La nouvelle est tombée ce mardi 10 février 2026 : Hawa Gassama, député malien condamné en Côte d’Ivoire pour offense au président Alassane Ouattara, a été remis en liberté. En effet, il a bénéficié d’une grâce présidentielle accordée par décret du Chef de l’État ivoirien.
Cette décision intervient dans un contexte diplomatique délicat entre Abidjan et Bamako, ce qui lui confère une portée particulière. Dès lors, certains y voient une possible main tendue de la Côte d’Ivoire vers le Mali.
Dans un communiqué publié le même jour, Me Mamadou Ismaila Konaté a officialisé la libération de son client. L’avocat précise que la défense s’apprêtait à interjeter appel de la condamnation lorsque « est intervenue ce jour une mesure de grâce présidentielle, prise par décret du Chef de l’État de Côte d’Ivoire ». Par conséquent, la détention de M. Gassama a pris fin immédiatement, après sept mois d’emprisonnement.
Pour rappel, Hawa Gassama avait été condamné à trois ans de prison, assortis d’une interdiction de séjour de même durée, d’une amende de cinq millions de francs CFA et de la publication de la décision dans un journal d’annonces légales. Il avait été reconnu coupable d’« offense » et de « propos outrageants sur Internet » à l’encontre du président ivoirien, à la suite de la diffusion d’une vidéo tournée lors d’un déplacement en Côte d’Ivoire. Toutefois, au cours de la procédure, il avait adressé une lettre d’excuses au Chef de l’État.
Depuis l’annonce de sa libération, de nombreuses réactions saluent la décision présidentielle. Ainsi, des internautes ivoiriens et maliens évoquent un acte d’humilité et d’humanisme.

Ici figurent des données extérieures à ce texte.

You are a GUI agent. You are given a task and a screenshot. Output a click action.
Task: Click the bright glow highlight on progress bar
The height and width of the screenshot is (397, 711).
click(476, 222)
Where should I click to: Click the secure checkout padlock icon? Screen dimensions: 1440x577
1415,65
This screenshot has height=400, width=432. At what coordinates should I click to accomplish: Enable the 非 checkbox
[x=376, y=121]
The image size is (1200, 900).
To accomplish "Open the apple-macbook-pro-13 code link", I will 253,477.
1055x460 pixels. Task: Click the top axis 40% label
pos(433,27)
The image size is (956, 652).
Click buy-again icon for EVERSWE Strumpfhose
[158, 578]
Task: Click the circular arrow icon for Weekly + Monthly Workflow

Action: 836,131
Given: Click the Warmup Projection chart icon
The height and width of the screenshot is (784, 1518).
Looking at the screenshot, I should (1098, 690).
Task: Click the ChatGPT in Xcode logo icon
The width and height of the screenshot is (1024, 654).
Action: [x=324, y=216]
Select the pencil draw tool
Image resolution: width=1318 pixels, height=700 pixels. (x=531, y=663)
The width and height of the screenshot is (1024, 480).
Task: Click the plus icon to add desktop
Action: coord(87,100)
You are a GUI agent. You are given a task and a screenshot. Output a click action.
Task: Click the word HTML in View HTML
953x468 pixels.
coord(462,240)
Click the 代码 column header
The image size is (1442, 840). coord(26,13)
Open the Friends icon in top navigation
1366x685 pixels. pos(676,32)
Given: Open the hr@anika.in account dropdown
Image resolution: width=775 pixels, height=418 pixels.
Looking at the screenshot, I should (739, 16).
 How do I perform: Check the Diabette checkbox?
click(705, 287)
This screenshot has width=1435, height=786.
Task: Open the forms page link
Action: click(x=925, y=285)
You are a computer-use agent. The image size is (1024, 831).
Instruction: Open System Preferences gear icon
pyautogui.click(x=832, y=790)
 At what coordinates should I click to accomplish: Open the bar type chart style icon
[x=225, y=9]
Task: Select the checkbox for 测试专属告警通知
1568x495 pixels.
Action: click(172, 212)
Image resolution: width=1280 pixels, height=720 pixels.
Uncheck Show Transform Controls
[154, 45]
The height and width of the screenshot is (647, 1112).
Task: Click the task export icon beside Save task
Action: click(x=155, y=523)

De son côté, Me Konaté s’est félicité d’« une mesure de clémence qui ouvre pour M. Gassama une nouvelle ère », soulignant son attachement aux valeurs de justice, de liberté et de fraternité entre les peuples.
Par ailleurs, cette affaire rappelle le précédent des 49 soldats ivoiriens arrêtés à Bamako le 10 juillet 2022. Accusés par les autorités maliennes d’être des « mercenaires », ils avaient été condamnés à 20 ans de prison, tandis qu’Abidjan soutenait qu’ils étaient déployés dans le cadre d’une mission logistique de la Minusma.
Finalement, le 6 janvier 2023, le président malien, le colonel Assimi Goïta, leur avait accordé une grâce présidentielle.
Ainsi, la libération de Hawa Gassama pourrait s’inscrire dans une dynamique similaire de décrispation diplomatique entre les deux États. Reste à savoir si ce geste marquera le début d’un réchauffement durable des relations ivoiro-maliennes.